• **TEXTE À LIRE**:
Journées des coutumes et traditions au Burkina : Fini le syncrétisme religieux ?

Journées des coutumes et traditions au Burkina : Fini le syncrétisme religieux ?

Hier 15 mai à 6h 30 à Panghin, c’est-à-dire dans la cour du Mogho Naaba Baongo à Ouagadougou, il y a eu le «yisgou» la sortie solennelle de ce dernier, une sortie spéciale selon le Ouidi Naaba, premier ministre suivie de la 1ère édition à 10 heures de la Journée des coutumes et des traditions. Le Mogho Naaba a d’ailleurs donné des instructions aux sacrificateurs à cet effet. On notera qu’il a fait une reconnaissance au capitaine-président IB pour avoir institué cette journée. Partout au Burkina, chaque communauté de peuplement, notamment la soixantaine d’ethnies marquera ce jour d’une pierre blanche par des rites spécifiques. Et pour cause…

Ce mercredi 15 mai 2024, a été consacré «Journée des coutumes et des traditions» au Burkina Faso. Décidée en Conseil des ministres le 6 mars dernier  et le décret signé le 6 mai courant, cette journée vise à hisser les us et coutumes du Burkina au rang des religions monothéistes et révélées telles que l’islam, le christianisme…

Pour le porteur du projet, Me Titinga Pacéré, les commémorations de certaines fêtes léguées par la colonisation date de 1905, soit 10 ans après l’entrée des colons dans la capitale Ouagadougou. Noël, Pâques, Ramadan, Tabaski bénéficient ainsi de jours fériés. Pourquoi pas la Journée des traditions ? Cette journée dédiée aux choses culturelles aura aussi son jour férié et chômé : le 15 mai.

En prélude, le 13 mai dernier, s’est tenu un colloque à ce sujet. Pourquoi une Journée des coutumes et des traditions ? D’abord, parceque tout peuple doit s’adosser à ses valeurs intrinsèques celles du terroir pour avancer. Or, la colonisation a fait que la tradition africaine est en déperdition. Malmenées et souvent moquées, nos traditions se sont dissoutes dans des activités importées qui ne collent pas à nos réalités léguées par nos ancêtres.

• **DÉFI 1**: Recopiez le passage de l'article sur la Journée des coutumes et des traditions compris entre « Pour le porteur » et « par nos ancêtres. », ces deux extrémités incluses.

• **ENREGISTREMENTS FOURNIS**:
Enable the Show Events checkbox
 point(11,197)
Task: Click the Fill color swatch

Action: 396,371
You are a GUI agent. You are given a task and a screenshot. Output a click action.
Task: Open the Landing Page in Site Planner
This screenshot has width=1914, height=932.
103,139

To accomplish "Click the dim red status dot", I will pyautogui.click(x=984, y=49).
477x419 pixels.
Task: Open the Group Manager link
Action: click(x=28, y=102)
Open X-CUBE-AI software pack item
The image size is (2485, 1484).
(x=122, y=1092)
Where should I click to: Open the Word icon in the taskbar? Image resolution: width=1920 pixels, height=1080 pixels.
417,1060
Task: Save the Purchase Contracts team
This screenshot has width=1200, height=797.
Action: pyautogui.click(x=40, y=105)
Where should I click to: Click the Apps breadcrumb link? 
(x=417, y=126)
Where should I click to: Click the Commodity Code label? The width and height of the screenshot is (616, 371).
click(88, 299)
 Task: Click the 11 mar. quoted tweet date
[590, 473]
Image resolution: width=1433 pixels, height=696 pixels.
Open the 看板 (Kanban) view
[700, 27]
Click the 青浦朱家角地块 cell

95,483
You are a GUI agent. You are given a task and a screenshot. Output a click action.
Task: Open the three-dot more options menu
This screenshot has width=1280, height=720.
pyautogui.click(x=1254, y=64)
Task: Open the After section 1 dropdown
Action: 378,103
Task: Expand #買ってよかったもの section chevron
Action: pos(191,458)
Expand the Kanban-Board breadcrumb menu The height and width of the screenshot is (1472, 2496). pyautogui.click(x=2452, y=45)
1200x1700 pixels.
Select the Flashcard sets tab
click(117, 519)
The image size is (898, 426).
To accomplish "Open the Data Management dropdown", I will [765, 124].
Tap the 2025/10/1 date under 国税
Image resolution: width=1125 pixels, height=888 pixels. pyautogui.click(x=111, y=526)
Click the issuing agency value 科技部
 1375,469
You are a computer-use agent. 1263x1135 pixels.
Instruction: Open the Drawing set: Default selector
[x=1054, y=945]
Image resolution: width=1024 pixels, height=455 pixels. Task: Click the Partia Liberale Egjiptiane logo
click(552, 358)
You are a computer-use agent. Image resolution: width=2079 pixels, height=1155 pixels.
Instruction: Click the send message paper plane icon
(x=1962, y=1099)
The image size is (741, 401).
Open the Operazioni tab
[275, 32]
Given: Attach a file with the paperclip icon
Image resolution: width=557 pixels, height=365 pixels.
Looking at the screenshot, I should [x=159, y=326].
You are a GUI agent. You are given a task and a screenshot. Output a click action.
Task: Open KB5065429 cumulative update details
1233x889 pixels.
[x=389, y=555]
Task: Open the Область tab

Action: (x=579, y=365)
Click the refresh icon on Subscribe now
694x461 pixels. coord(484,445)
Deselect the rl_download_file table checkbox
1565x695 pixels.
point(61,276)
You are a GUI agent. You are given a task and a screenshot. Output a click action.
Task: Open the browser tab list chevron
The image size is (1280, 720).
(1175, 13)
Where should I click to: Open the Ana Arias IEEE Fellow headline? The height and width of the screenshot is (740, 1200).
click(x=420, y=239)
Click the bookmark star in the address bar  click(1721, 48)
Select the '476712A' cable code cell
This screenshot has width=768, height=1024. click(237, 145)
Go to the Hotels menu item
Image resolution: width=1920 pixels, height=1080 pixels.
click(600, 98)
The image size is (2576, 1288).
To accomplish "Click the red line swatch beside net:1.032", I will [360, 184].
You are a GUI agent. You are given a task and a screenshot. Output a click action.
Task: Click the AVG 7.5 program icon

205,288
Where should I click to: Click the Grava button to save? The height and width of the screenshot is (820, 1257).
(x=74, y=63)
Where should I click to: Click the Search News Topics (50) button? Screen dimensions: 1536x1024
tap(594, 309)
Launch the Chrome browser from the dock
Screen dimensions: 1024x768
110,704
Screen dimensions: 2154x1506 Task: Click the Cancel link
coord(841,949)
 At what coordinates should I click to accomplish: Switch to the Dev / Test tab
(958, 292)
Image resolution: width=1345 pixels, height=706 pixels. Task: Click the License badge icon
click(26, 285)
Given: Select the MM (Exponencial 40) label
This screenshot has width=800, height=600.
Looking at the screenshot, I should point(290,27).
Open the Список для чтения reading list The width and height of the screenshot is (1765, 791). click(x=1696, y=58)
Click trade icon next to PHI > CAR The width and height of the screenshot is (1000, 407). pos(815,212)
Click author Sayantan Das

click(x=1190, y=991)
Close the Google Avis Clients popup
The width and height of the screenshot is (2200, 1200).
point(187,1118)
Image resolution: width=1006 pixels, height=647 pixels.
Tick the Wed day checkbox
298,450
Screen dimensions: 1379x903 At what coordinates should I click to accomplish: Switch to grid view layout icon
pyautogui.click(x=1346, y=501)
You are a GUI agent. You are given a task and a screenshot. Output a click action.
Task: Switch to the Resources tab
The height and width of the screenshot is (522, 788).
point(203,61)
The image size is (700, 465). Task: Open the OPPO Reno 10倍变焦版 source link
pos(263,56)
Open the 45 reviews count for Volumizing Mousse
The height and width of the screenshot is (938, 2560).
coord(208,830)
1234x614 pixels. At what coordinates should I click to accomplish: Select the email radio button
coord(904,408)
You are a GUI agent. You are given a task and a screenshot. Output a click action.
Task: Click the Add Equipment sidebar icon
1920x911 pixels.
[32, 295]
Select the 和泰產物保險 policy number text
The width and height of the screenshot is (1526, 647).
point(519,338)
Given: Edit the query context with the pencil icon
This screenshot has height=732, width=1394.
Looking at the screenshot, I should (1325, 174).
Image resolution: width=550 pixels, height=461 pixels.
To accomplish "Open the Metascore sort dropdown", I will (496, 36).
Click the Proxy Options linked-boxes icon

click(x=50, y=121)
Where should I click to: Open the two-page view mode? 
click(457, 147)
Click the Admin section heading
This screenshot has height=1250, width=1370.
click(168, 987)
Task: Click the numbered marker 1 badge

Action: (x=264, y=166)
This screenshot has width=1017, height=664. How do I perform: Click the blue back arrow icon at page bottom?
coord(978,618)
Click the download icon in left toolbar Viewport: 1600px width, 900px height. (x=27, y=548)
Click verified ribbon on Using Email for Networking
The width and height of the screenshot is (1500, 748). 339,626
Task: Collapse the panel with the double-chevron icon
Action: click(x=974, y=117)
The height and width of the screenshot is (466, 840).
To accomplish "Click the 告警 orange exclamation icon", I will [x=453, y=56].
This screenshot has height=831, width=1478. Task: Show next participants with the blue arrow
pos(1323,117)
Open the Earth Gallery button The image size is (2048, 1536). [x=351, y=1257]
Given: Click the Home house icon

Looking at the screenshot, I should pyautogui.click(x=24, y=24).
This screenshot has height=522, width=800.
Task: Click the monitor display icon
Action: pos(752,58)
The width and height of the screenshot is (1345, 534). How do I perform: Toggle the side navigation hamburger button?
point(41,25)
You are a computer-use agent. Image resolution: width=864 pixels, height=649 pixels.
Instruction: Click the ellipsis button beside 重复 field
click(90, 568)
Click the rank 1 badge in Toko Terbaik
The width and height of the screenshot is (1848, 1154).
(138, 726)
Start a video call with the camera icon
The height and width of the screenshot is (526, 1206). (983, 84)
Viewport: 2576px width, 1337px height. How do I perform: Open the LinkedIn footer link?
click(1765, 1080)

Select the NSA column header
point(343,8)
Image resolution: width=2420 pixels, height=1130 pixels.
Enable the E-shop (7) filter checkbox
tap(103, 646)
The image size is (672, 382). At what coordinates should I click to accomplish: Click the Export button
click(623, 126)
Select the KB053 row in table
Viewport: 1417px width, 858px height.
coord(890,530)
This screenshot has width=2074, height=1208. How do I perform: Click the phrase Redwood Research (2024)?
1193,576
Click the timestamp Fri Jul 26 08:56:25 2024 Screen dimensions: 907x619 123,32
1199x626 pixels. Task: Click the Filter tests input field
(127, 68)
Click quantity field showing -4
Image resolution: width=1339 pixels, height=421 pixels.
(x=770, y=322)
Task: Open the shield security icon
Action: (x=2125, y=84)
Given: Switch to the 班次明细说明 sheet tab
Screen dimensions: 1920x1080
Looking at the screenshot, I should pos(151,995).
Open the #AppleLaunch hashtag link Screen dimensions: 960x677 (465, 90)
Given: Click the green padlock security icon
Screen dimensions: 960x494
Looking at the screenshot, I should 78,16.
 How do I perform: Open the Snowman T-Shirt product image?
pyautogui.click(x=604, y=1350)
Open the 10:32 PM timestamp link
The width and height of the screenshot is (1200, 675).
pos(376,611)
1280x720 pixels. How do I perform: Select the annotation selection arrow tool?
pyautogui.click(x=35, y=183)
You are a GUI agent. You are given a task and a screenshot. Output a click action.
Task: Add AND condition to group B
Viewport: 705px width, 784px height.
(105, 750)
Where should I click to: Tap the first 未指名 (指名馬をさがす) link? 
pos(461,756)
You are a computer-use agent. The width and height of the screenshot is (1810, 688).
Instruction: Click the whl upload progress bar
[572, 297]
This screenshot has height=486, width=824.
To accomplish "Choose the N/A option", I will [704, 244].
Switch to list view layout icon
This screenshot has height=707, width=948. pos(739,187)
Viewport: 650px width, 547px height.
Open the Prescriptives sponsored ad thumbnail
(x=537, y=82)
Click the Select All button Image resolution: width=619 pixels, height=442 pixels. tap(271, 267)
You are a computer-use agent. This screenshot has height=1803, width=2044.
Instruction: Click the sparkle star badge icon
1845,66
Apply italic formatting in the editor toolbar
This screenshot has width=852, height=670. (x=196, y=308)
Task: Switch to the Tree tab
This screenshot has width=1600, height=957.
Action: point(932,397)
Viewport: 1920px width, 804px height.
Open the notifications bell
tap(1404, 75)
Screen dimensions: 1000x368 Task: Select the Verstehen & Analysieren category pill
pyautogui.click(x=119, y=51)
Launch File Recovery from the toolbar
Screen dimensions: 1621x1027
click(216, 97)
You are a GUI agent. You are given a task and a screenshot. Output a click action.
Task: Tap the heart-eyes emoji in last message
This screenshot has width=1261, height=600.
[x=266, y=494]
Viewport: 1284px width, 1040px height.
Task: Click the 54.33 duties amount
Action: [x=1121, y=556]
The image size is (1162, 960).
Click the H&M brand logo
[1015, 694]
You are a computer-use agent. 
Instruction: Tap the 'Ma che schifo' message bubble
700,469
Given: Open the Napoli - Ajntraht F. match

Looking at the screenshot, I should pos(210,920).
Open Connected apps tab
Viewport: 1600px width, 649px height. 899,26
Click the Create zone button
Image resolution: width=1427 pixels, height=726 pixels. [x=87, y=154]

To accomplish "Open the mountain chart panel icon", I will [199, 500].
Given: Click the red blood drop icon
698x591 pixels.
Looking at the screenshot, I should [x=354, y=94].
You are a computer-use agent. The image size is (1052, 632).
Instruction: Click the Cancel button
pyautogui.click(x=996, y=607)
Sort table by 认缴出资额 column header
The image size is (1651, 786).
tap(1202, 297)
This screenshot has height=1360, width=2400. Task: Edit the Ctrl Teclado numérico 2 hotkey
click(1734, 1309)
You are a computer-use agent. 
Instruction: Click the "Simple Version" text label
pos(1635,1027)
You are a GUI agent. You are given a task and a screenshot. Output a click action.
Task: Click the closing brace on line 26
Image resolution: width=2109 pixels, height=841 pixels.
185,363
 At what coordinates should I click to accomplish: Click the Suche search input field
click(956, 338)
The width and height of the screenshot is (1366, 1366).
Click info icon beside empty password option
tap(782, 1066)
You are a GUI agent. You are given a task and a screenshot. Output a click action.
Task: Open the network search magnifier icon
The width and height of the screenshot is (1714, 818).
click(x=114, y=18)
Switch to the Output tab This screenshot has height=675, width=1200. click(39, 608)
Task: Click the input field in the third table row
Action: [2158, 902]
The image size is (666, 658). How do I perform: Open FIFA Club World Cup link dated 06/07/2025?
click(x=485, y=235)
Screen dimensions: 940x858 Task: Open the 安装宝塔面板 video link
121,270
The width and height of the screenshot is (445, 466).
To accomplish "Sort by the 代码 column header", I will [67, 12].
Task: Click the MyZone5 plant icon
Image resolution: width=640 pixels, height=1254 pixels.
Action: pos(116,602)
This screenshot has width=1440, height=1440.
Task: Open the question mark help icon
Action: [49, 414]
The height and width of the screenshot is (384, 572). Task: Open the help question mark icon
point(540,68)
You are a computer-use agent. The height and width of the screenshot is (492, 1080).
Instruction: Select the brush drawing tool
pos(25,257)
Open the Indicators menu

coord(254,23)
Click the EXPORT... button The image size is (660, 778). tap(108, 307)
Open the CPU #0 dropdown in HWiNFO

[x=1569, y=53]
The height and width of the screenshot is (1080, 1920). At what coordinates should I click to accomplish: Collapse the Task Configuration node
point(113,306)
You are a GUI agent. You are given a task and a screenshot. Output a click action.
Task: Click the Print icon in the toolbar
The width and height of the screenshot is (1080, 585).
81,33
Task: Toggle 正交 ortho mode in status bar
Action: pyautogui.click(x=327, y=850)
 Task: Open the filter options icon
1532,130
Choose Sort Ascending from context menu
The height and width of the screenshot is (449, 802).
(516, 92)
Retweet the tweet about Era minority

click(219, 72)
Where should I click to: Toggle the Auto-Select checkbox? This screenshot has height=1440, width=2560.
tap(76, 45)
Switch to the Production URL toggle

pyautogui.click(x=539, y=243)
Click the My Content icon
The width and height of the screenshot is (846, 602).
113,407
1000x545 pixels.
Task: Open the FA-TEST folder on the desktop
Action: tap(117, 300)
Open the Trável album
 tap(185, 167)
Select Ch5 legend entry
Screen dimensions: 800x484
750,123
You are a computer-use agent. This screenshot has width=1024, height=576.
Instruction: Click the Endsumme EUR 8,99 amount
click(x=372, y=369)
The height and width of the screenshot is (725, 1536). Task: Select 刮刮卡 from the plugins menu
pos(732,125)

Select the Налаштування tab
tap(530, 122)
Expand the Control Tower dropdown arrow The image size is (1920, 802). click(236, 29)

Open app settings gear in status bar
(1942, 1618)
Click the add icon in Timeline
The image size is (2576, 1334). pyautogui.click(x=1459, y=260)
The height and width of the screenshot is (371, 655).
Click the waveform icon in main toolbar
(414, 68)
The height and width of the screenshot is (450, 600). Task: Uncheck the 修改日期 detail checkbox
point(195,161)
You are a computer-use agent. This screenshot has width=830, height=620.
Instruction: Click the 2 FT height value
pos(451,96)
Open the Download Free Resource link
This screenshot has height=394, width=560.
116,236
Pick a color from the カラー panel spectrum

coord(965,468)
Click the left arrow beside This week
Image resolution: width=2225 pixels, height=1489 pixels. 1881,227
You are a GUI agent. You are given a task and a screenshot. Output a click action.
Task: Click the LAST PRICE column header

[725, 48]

• **DÉFI 2**: Présentez sous forme de liste JSON de chaînes, une chaîne par ligne et sans les lignes vides, les lignes des enregistrements comprises entre celle qui contient « The height and width of the screenshot is (384, 572). » et celle qui contient « point(113,306) », ces deux lignes incluses.

• **SOLUTION PROPOSÉE 1**:
Pour le porteur du projet, Me Titinga Pacéré, les commémorations de certaines fêtes léguées par la colonisation date de 1905, soit 10 ans après l’entrée des colons dans la capitale Ouagadougou. Noël, Pâques, Ramadan, Tabaski bénéficient ainsi de jours fériés. Pourquoi pas la Journée des traditions ? Cette journée dédiée aux choses culturelles aura aussi son jour férié et chômé : le 15 mai.

En prélude, le 13 mai dernier, s’est tenu un colloque à ce sujet. Pourquoi une Journée des coutumes et des traditions ? D’abord, parceque tout peuple doit s’adosser à ses valeurs intrinsèques celles du terroir pour avancer. Or, la colonisation a fait que la tradition africaine est en déperdition. Malmenées et souvent moquées, nos traditions se sont dissoutes dans des activités importées qui ne collent pas à nos réalités léguées par nos ancêtres.

• **SOLUTION PROPOSÉE 2**:
[
  "The height and width of the screenshot is (384, 572). Task: Open the help question mark icon",
  "point(540,68)",
  "You are a computer-use agent. The height and width of the screenshot is (492, 1080).",
  "Instruction: Select the brush drawing tool",
  "pos(25,257)",
  "Open the Indicators menu",
  "coord(254,23)",
  "Click the EXPORT... button The image size is (660, 778). tap(108, 307)",
  "Open the CPU #0 dropdown in HWiNFO",
  "[x=1569, y=53]",
  "The height and width of the screenshot is (1080, 1920). At what coordinates should I click to accomplish: Collapse the Task Configuration node",
  "point(113,306)"
]